The problem of learning $t$-term DNF formulas (for $t = O(1)$) has been studied extensively in the PAC model since its introduction by Valiant (STOC 1984). A $t$-term DNF can be efficiently learnt using a $t$-term DNF only if $t = 1$ i.e., when it is an AND, while even weakly learning a $2$-term DNF using a constant term DNF was shown to be NP-hard by Khot and Saket (FOCS 2008). On the other hand, Feldman et al. (FOCS 2009) showed the hardness of weakly learning a noisy AND using a halfspace -- the latter being a generalization of an AND, while Khot and Saket (STOC 2008) showed that an intersection of two halfspaces is hard to weakly learn using any function of constantly many halfspaces.

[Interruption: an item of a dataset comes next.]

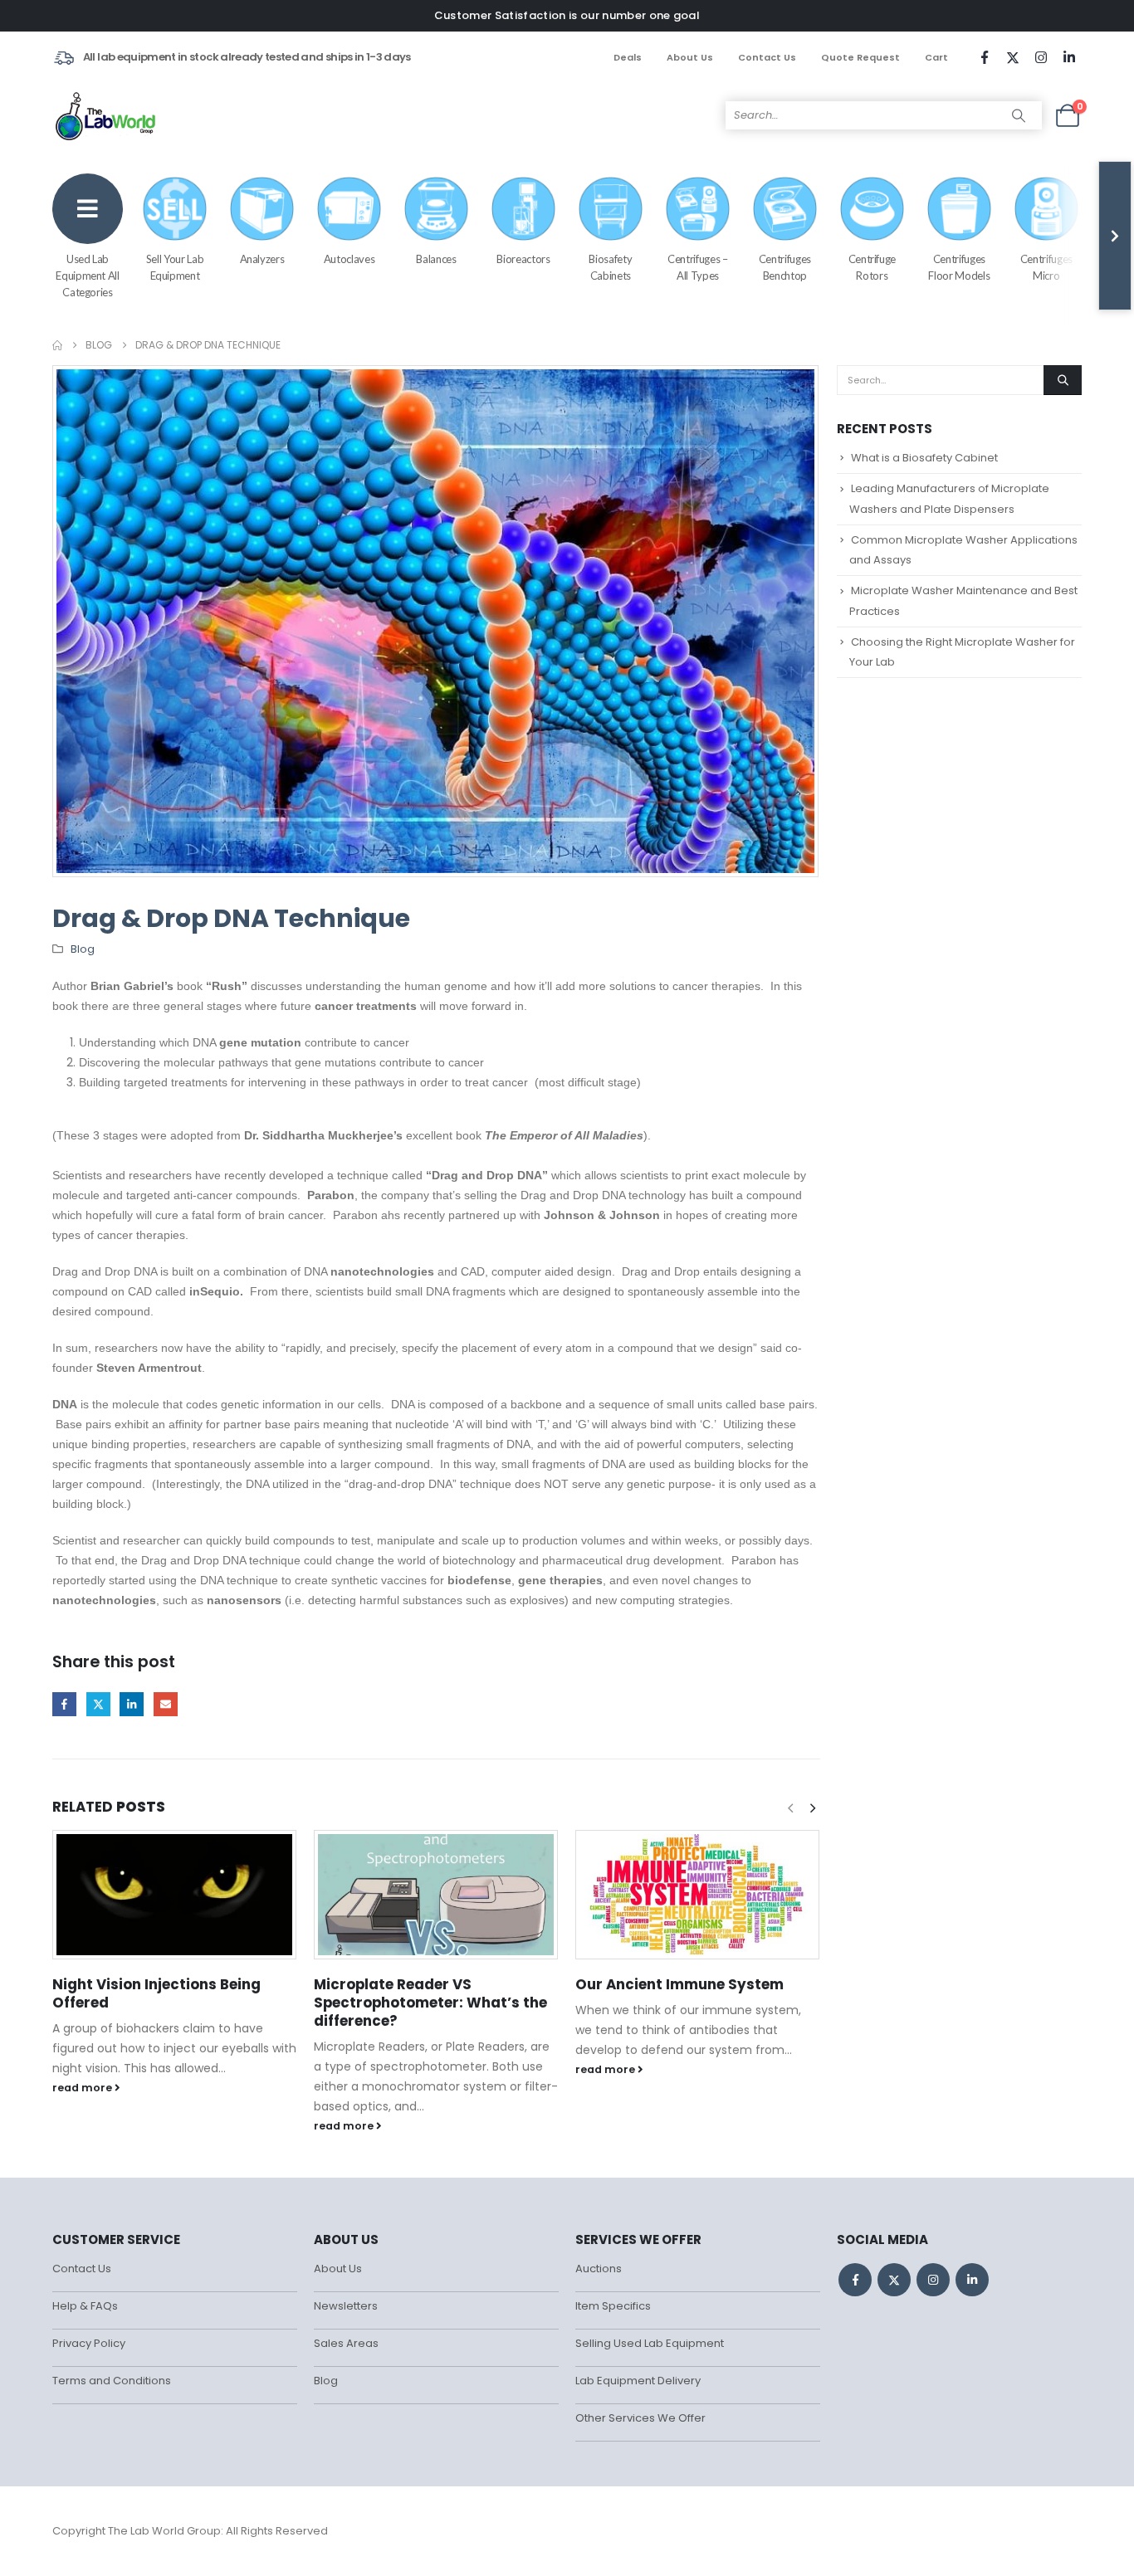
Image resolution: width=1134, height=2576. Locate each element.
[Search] (1018, 115)
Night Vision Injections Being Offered (156, 1993)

The question of whether a $2$-term DNF is efficiently learnable using $2$ or constantly many halfspaces remained open.
In this work we answer this question in the negative by showing the hardness of weakly learning a $2$-term DNF as well as a noisy AND using any function of a constant number of halfspaces. In particular we prove the following.
For any constants $\nu, \zeta > 0$ and $\ell \in \mathbb{N}$, given a distribution over point-value pairs $\{0,1\}^n \times \{0,1\}$, it is NP-hard to decide whether,
YES Case. There is a $2$-term DNF that classifies all the points of the distribution, and an AND that classifies at least $1-\zeta$ fraction of the points correctly.
NO Case. Any boolean function depending on at most $\ell$ halfspaces classifies at most $1/2 + \nu$ fraction of the points of the distribution correctly.
Our result generalizes and strengthens the previous best results mentioned above on the hardness of learning a $2$-term DNF, learning an intersection of two halfspaces, and learning a noisy AND.